◆ **Work to be completed**
From the thread on installing Sire, reproduce word for word the passage starting at "Hmmm, I've not" and ending at "that for you.".

◆ **Text block**
Hmmm, I've not used the INSTALL_INTO_ANACONDA approach, and I'm not sure it's valid given the changes to the way we build Sire. (It's now a self-contained conda app with no external dependencies.) @chryswoods would have a better idea if this is still possible.

Using the standard installation approach (./compile_sire.sh) it's trivial to change the installed version of OpenMM after Sire is built. (Just use ~/sire.app/bin/conda install -c omnia openmm=....) We also have a bundled script accessible at ~/sire.app/bin/optimise_openmm which will try to figure out the most recent version that is compatible with your system, then install that for you.

Could you try the regular installation and see if that works? If not, then I can dig into it further.

@djcole56
Copy link
Author

djcole56 commented Aug 7, 2020

Oh I see, yep no problem. Just seems to be a handful of unavailable packages now. At first glance some of these seem to be hard to get hold of for ppc64le via conda:

(openmm) [ndc104@pn001 Sire]$ ./compile_sire.sh
Where would you like to install Sire? [/mnt/nfs/home/ndc104/sire.app]:
Installing into directory '/mnt/nfs/home/ndc104/sire.app'
** Running the conda activate script... **
** . "/mnt/nfs/home/ndc104/sire.app/bin/activate"

◆ **Record set**

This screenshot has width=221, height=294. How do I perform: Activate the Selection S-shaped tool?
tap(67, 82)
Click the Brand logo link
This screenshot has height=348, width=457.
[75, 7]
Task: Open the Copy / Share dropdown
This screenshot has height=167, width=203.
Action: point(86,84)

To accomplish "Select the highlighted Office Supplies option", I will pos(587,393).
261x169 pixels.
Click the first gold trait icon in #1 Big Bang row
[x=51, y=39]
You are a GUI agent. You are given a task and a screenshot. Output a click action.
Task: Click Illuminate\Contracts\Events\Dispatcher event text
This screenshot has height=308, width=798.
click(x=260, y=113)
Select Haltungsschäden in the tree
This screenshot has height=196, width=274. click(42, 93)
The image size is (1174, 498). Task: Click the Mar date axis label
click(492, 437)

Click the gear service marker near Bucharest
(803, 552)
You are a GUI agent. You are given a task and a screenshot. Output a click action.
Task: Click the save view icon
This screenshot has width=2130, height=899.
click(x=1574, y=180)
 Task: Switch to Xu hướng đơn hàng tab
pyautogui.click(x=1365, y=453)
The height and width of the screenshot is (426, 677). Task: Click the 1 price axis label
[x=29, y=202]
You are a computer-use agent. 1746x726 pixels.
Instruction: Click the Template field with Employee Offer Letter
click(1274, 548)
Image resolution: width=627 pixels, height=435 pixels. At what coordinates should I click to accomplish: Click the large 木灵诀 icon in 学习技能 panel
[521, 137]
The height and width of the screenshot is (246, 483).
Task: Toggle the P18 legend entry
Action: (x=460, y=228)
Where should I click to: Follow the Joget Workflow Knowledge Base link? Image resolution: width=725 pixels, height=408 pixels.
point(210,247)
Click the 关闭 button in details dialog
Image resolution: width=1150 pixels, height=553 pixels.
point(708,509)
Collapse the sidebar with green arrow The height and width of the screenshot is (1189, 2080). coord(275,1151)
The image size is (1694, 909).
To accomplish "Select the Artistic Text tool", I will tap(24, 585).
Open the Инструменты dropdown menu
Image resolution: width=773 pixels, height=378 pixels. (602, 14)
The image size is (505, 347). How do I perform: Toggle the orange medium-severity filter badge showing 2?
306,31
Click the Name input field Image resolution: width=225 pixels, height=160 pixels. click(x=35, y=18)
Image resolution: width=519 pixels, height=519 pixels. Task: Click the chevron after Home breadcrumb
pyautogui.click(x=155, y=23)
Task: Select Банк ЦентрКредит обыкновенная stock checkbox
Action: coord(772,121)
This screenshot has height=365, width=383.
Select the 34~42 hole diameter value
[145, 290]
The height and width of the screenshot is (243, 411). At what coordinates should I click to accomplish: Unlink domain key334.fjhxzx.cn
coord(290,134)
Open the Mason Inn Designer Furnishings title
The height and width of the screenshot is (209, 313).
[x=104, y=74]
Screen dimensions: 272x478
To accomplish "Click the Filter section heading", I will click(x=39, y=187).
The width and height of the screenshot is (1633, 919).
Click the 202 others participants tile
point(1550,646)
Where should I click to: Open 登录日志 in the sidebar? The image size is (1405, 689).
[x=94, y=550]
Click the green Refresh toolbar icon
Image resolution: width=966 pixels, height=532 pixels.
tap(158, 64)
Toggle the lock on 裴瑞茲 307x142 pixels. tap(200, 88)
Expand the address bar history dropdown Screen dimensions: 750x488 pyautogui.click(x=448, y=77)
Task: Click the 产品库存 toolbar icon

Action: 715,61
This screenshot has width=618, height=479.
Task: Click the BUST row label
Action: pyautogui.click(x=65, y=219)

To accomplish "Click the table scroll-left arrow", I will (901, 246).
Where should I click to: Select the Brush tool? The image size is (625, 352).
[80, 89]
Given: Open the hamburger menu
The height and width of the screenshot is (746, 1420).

◆ **Result below**
Hmmm, I've not used the INSTALL_INTO_ANACONDA approach, and I'm not sure it's valid given the changes to the way we build Sire. (It's now a self-contained conda app with no external dependencies.) @chryswoods would have a better idea if this is still possible.

Using the standard installation approach (./compile_sire.sh) it's trivial to change the installed version of OpenMM after Sire is built. (Just use ~/sire.app/bin/conda install -c omnia openmm=....) We also have a bundled script accessible at ~/sire.app/bin/optimise_openmm which will try to figure out the most recent version that is compatible with your system, then install that for you.